J’ai décidé de changer mon format d’article sur le Bifrost pour n’en écrire qu’un seul qui évoquera non seulement les nouvelles (pour le #ProjetOmbre) mais également le contenu du périodique dans un résumé bref qui, je le sais, ne lui rendra pas justice. Je mets ici l’accent sur ce qui m’a surtout marquée en tant que lectrice. Cela ne signifie pas que le reste est mauvais, juste qu’il a eu un écho moindre sur moi. 

Restituons un peu…
Le numéro 102 du Bifrost est consacré à un monument de la science-fiction en la personne d’Arthur C. Clarke. J’avoue n’avoir jamais rien lu de lui jusqu’ici donc je partais à sa découverte en complète novice. Notez que ce numéro fête aussi le 25e anniversaire de la revue. Incroyable, non ? Bon anniversaire Bibi ♥

Il s’ouvre, comme toujours, sur des nouvelles qui sont ici au nombre de quatre. 

Les nouvelles :
Les neufs milliards de noms de Dieu
– Arthur C. Clarke
Cette nouvelle inaugure ce 102e numéro et m’a laissée un peu perplexe. Je ne suis pas certaine d’avoir bien compris les enjeux face à la fin. Disons que j’ai compris ce que ça signifiait mais peut-être me manquait-il des clés pour vraiment ressentir l’ampleur totale de l’histoire ? En tout cas, même si ce premier contact n’a pas été une totale réussite, j’ai bien aimé le style littéraire accessible de l’auteur et la manière dont il ne fait pas de chichis pour mettre en place son histoire.

La viandeuse – Ian R. Macleod
Ce n’est pas la première fois que je rencontre cet auteur au Bélial. Je sais que je n’accroche pas à ses écrits, en tout cas ça n’a jamais été le cas jusqu’ici et ce texte a failli me faire changer d’avis. Failli seulement. Disons pour sa défense que je nuance davantage mes sentiments à propos d’Ian R. Macleod grâce à lui. La viandeuse raconte l’histoire d’une femme durant la seconde guerre mondiale qui travaille dans l’intendance sur une base de l’Air Force en Angleterre. Elle est petit à petit mise à l’écart quand on se rend compte que les militaires qu’elle fréquente meurent chaque fois lors de leur mission suivante, d’où son surnom de viandeuse.
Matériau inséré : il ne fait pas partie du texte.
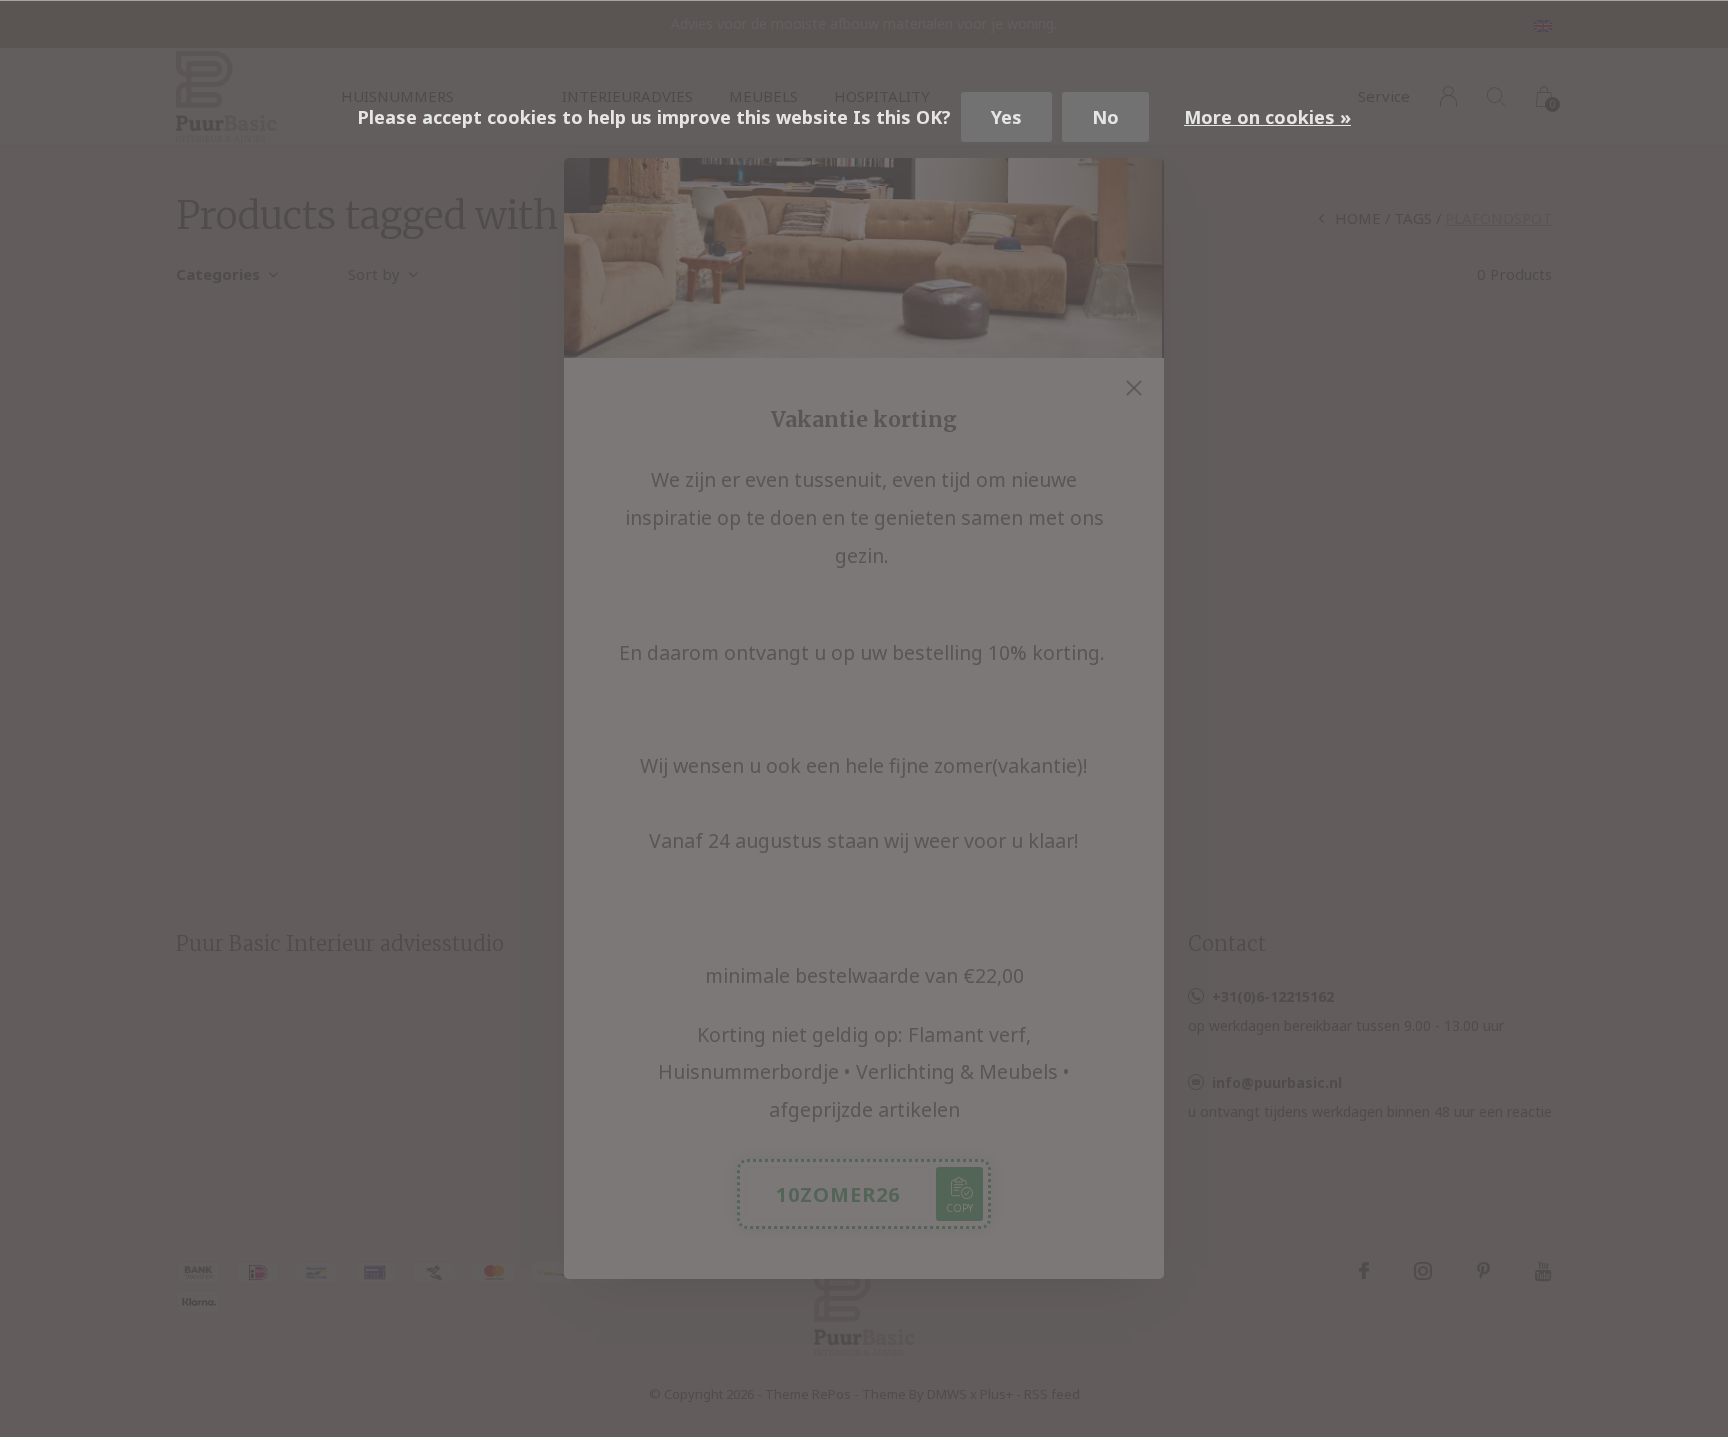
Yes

Arrive alors un homme pas comme les autres, un pilote exceptionnel qui a déjà rempli trois fois vingt missions obligatoires et qui semble doté d’une chance insolente…

J’ai beaucoup apprécié l’atmosphère rude et désenchantée qui se dégage de cette nouvelle ainsi que les émotions mises en scène, sans parler du dénouement. Malheureusement, le texte souffre, à mon goût, de longueurs qui font que mon enthousiasme n’est pas absolu. Je pense qu’il aurait pu être amputé de certains passages pour améliorer son rythme sans que cela ne nuise au propos. Mais c’est mon ressenti et j’ai quand même apprécié ma découverte. 
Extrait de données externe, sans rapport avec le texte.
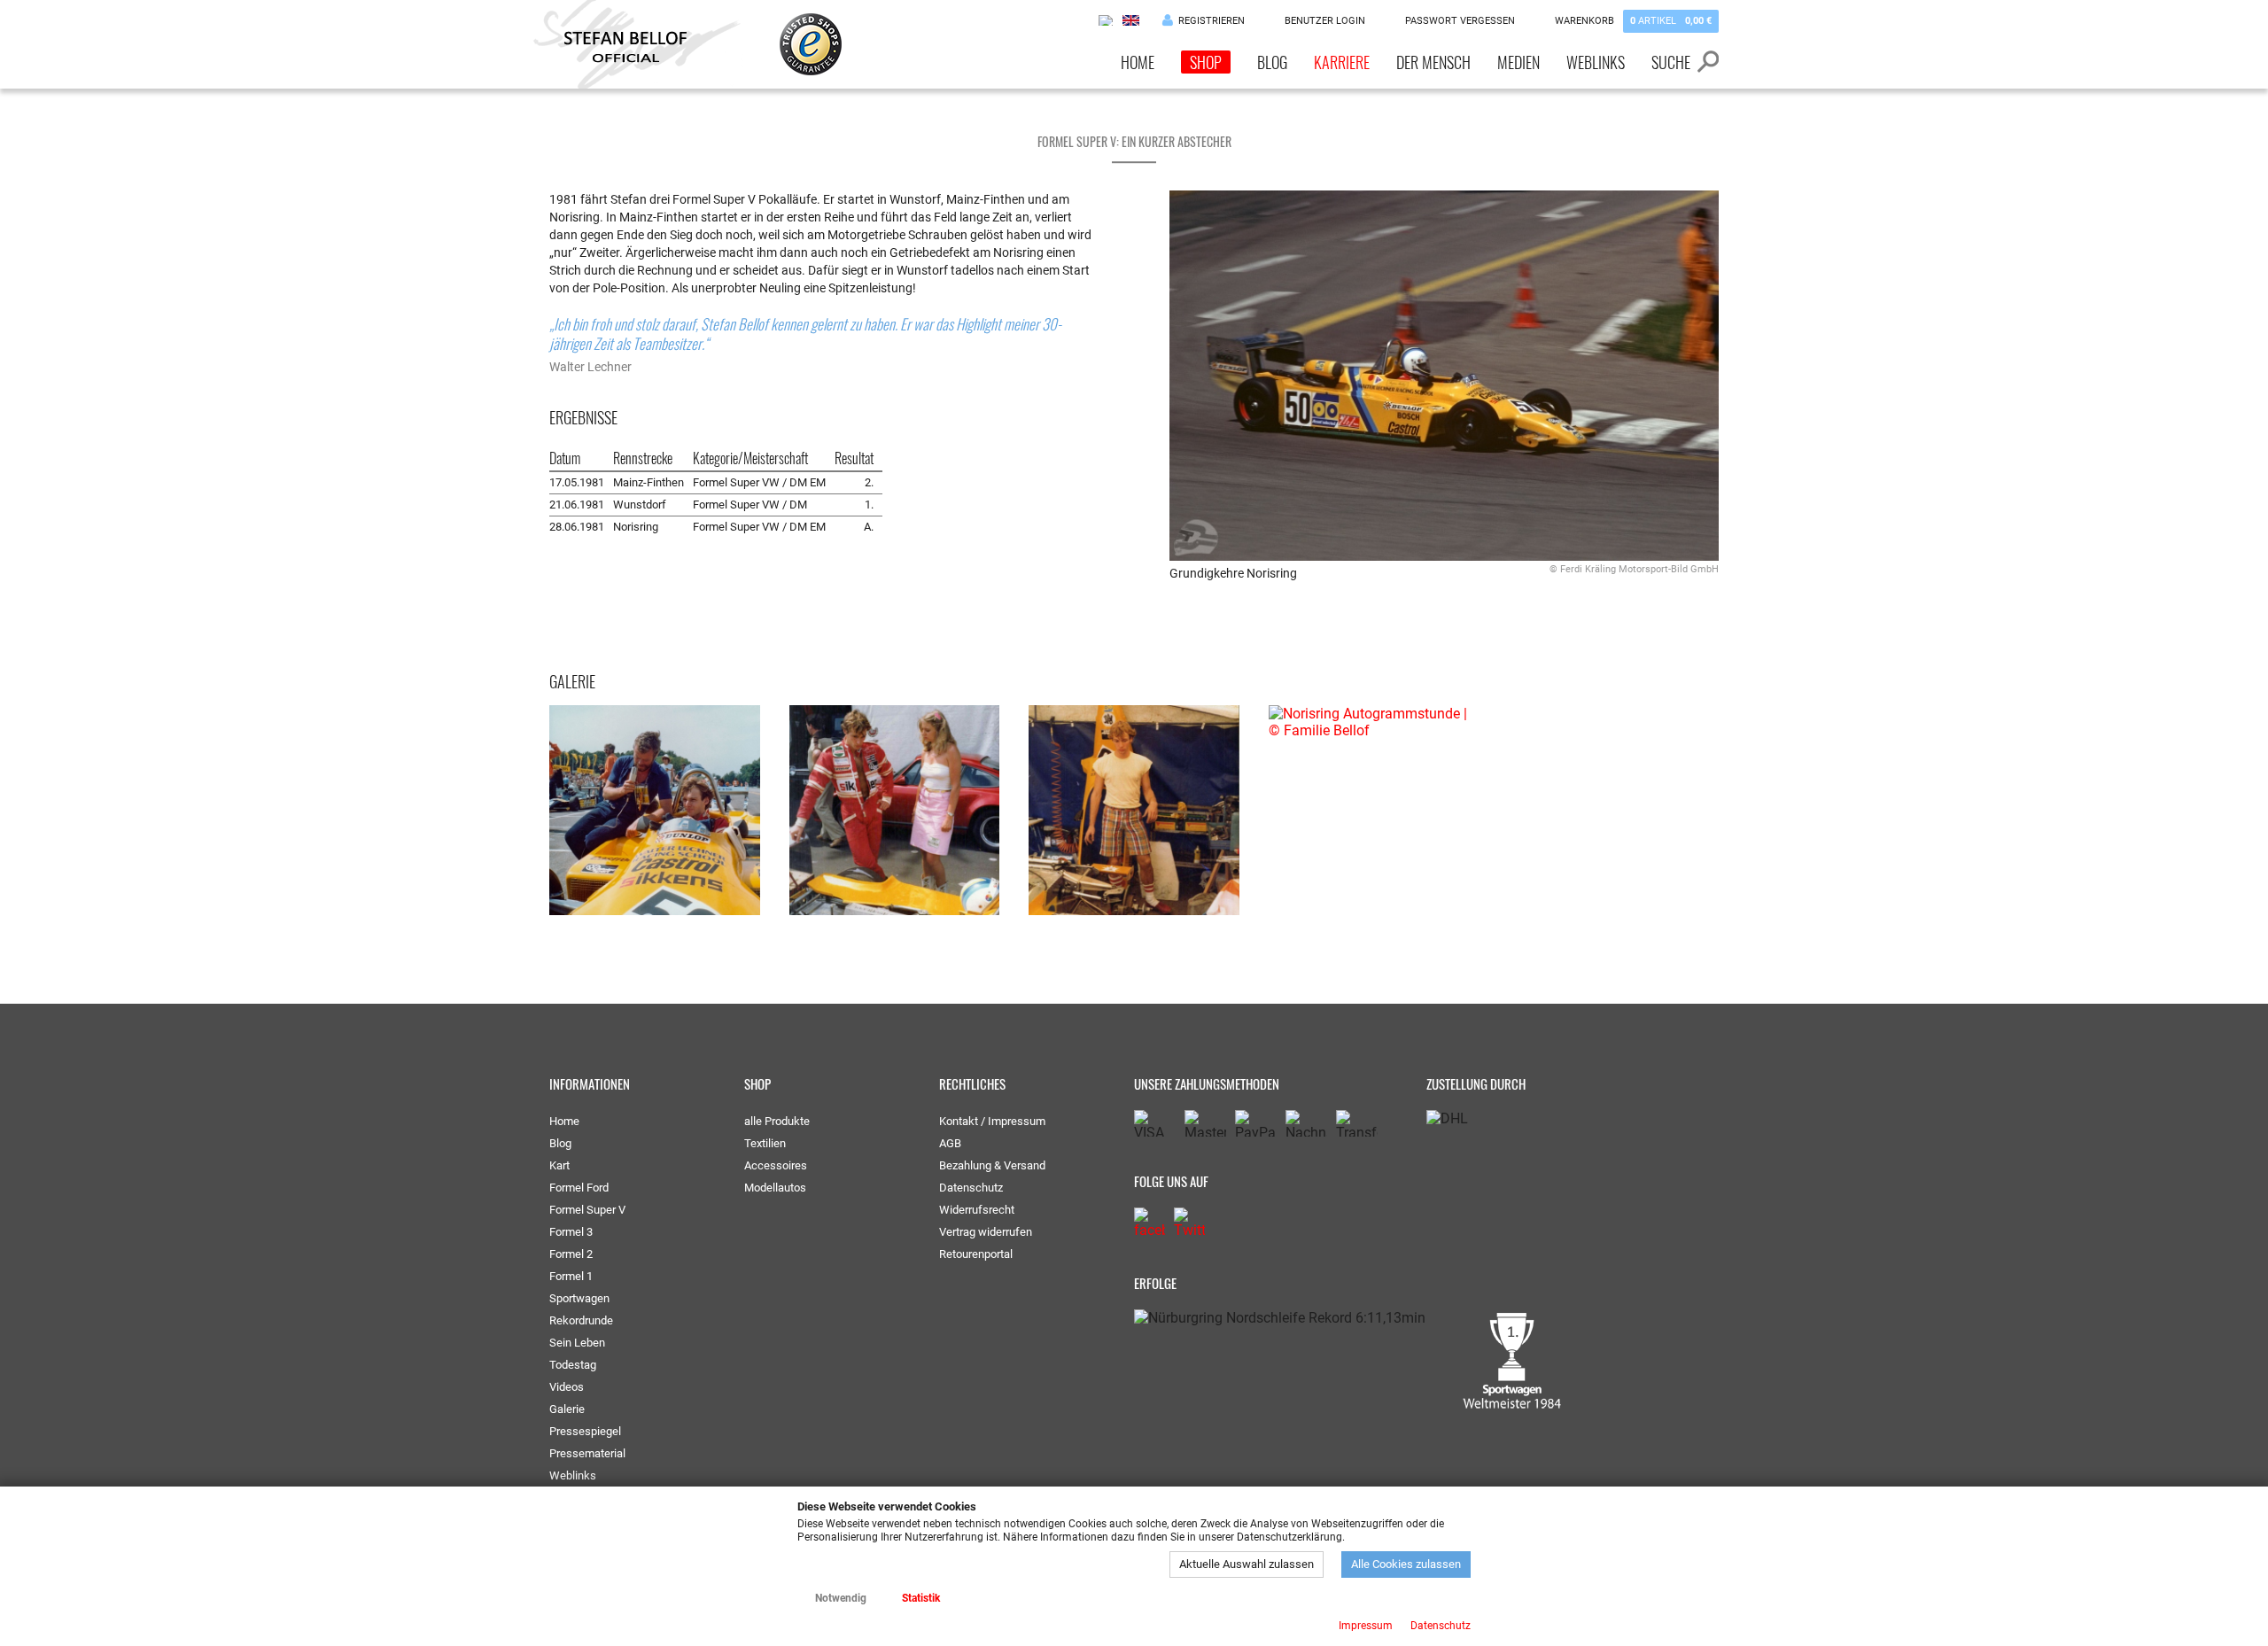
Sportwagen (579, 1298)
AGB (950, 1143)
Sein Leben (577, 1342)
Demande d’extraction – Rich Larson
Quelle claque ! Dans cette nouvelle, Rich Larson -dont le talent se confirme pour le format court- met en scène un groupe de criminels engagé de force dans une guerre, qui se retrouve sur une planète hostile confronté à… quelque chose. Tous ces éléments paraissent très classiques pour tout qui a un peu lu de la SF ou un peu vu des films du genre. La grande force de l’auteur réside dans ses protagonistes, qu’il rend très vivant, terriblement humains et faillibles, chacun à leur façon. Rich Larson maitrise aussi extrêmement bien le rythme et l’atmosphère, si bien que j’étais contente de lire cette nouvelle dans le train en pleine journée. Sans rire.
J’ai adoré lire ce texte et cette fin… Waw. Il faut vraiment que je me procure son recueil de nouvelles de toute urgence.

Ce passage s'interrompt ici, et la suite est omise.